Task directions:
Only the lines from the one containing "試乗車の更新 (312, 472)" through the end of the material are to be echoed, each exactly as it appears.

Available data:

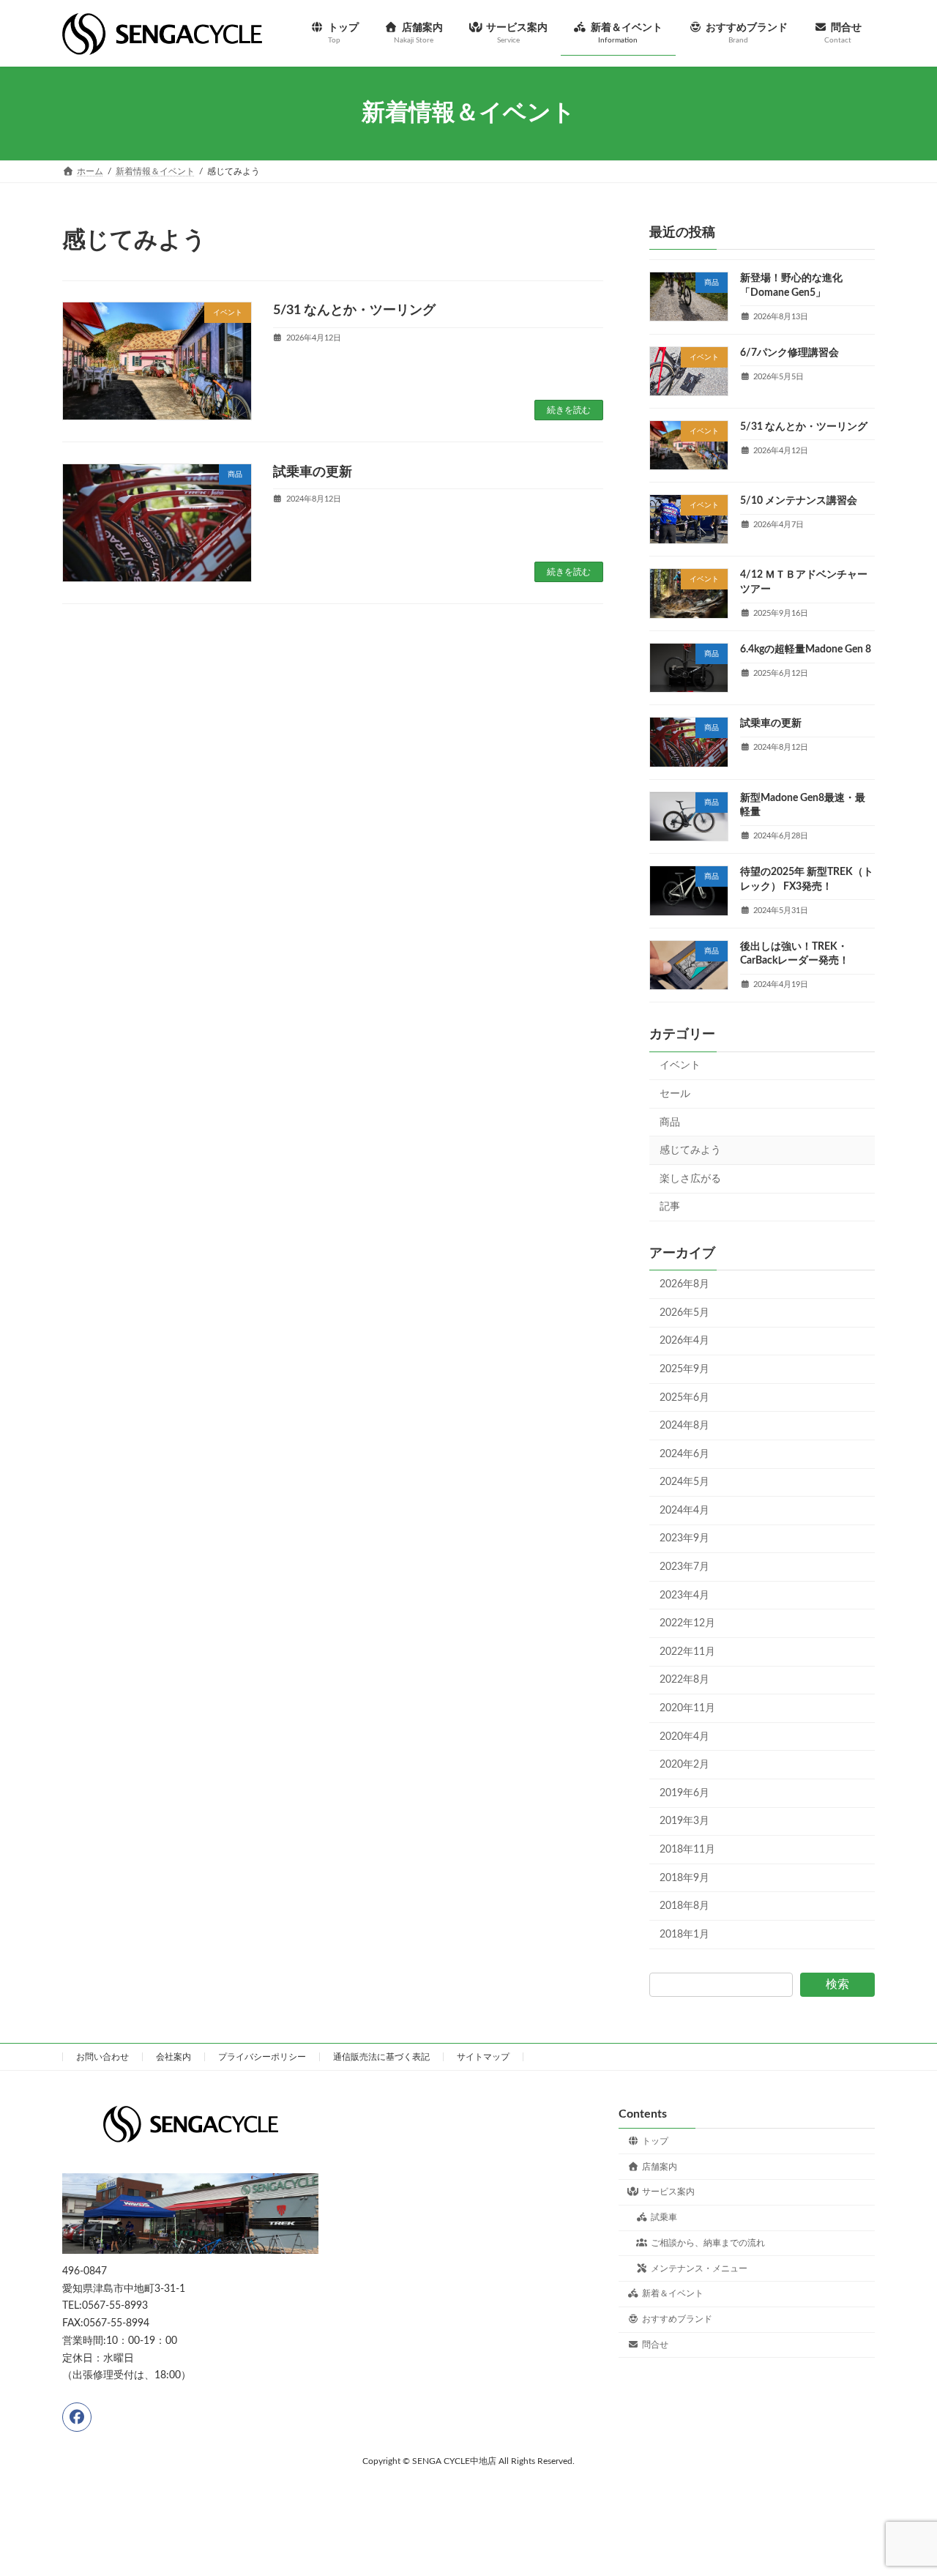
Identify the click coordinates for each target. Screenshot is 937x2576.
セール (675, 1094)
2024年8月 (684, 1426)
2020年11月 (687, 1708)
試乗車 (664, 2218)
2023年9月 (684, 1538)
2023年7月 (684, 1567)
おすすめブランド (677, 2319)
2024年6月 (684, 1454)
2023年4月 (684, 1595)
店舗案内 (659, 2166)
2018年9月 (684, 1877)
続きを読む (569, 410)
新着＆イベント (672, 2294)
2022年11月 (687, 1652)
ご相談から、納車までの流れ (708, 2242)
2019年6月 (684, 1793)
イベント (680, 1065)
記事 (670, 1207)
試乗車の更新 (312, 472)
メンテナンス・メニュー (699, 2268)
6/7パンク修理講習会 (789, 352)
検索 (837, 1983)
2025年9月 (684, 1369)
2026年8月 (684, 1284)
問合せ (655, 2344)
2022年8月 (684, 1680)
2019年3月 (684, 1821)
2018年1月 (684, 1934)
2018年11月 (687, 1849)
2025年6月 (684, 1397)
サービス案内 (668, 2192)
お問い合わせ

Answer box:
試乗車の更新 (312, 472)
メンテナンス・メニュー (699, 2268)
6/7パンク修理講習会 (789, 352)
検索 (837, 1983)
2025年9月 (684, 1369)
2026年8月 (684, 1284)
問合せ (655, 2344)
2022年8月 (684, 1680)
2019年3月 (684, 1821)
2018年1月 (684, 1934)
2018年11月 (687, 1849)
2025年6月 (684, 1397)
サービス案内 (668, 2192)
お問い合わせ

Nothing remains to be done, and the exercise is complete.